## Tarea
Según el texto sobre María como camino al encuentro con Cristo, ¿dónde se reunían los fieles en la Misa de apertura del Año Santo de la Misericordia?

## Texto de origen

********

María un Camino que nos conduce al encuentro con Cristo
Durante
tres domingos anteriores hemos venido preparándonos para un encuentro muy
importante. Nos hemos propuesto levantarnos de nuestras comodidades, dejar
nuestras seguridades y ponernos en camino. Un camino que venimos recorriendo
con cierta alegría, con entusiasmo y tal vez también con dificultades. No se
trata de un camino incierto, sino de un camino perfectamente claro y que
sabemos a dónde nos va a conducir. Un camino que nos va conduciendo al
encuentro con Cristo Jesús en el Portal de Belén, que quiere decir en el portal
de nuestra vida. Ahí en su pequeño pesebre que es nuestro corazón, ahí nacerá
Jesús nuevamente. Tal vez hemos estado sumamente ocupados entre una y mil
cosas, entre idas y venidas. Sin embargo hoy estamos aquí. En este domingo
cuarto de adviento, es necesario que nos dejemos sorprender por la Palabra. Pareciera
que hemos perdido la capacidad de sorprendernos y eso habla de nuestra poca
sensibilidad y capacidad de amar profundamente y de nuestra poca capacidad de
entregarnos generosamente. Es necesario que recordemos que el Dios de amor nos
salvará, pero es necesario que nos dispongamos para tal acontecimiento que ya
está tocando a las puertas de nuestro corazón y las fibras de nuestra vida. Estamos
dentro del marco de un año muy especial, lo veíamos con la celebración del
pasado domingo en la Misa con la apertura del Año Santo de la Misericordia. Recordábamos
nuestro ser de peregrinos y forasteros, por eso nos reuníamos fuera de la
Iglesia, en el atrio, como si al momento de abrir las puertas e ingresar Dios
mismo abriera sus brazos para acogernos, para acariciarnos y para acunarnos en
su regazo. Como si Cristo mismo pendiente de la Cruz y que siempre preside
nuestras liturgias desclavara sus manos para acogernos y abrazarnos. Entrabamos
así en el misterio de la salvación, de nuestra propia salvación. Para ello
bendecíamos el agua y nos dejábamos asperjar, bañar por ella como signo de
purificación, como signo de limpieza y de destrucción, como signo de morir a
nosotros mismos para que la vida resurgiera desde dentro en todos y cada uno de
nosotros. Continuábamos con el hermoso rito de la entronización del Evangelio
en los confesionarios. La Palabra que nos escucha y nos alienta a seguir. La
presencia de Cristo en los confesionarios que son la puerta donde el alma
encuentra la fuente del amor, la puerta de entrada donde se experimenta de
manera especial el amor y la misericordia de Dios. Culminábamos tras la
Eucaristía con la veneración a María Madre de Misericordia.

********

## Filas
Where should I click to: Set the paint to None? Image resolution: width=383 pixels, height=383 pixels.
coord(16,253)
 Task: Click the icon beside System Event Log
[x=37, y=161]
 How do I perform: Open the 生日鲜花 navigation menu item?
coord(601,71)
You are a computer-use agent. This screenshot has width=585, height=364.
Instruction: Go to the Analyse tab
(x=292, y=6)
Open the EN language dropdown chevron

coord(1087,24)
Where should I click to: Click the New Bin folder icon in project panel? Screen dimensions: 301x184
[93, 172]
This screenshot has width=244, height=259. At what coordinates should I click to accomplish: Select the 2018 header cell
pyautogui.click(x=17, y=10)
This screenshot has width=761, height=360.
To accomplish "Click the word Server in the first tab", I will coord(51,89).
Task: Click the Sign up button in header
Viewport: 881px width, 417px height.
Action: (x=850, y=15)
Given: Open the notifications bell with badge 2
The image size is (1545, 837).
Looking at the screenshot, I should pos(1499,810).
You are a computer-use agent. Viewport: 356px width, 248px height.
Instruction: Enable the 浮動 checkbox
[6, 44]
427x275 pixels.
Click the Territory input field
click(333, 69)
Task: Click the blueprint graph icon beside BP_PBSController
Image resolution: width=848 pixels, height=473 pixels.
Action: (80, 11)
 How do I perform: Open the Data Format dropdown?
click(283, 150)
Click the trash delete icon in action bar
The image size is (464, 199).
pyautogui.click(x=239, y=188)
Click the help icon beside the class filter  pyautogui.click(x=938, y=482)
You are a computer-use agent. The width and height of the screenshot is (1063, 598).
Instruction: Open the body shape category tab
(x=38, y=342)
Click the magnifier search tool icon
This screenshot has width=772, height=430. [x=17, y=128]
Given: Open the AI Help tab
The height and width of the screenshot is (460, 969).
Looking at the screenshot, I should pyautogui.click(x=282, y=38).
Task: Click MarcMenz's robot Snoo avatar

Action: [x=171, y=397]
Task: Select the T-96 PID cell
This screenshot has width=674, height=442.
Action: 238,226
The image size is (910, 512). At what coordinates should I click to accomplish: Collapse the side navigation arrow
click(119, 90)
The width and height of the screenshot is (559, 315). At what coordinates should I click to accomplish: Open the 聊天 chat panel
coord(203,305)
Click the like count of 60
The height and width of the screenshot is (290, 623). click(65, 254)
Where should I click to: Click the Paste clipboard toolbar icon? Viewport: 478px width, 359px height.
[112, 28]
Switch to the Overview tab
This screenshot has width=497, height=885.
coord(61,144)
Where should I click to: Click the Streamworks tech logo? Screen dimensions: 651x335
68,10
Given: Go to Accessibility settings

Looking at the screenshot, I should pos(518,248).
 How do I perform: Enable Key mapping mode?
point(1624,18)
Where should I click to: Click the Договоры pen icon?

********

## Respuesta
Fuera de la iglesia, en el atrio.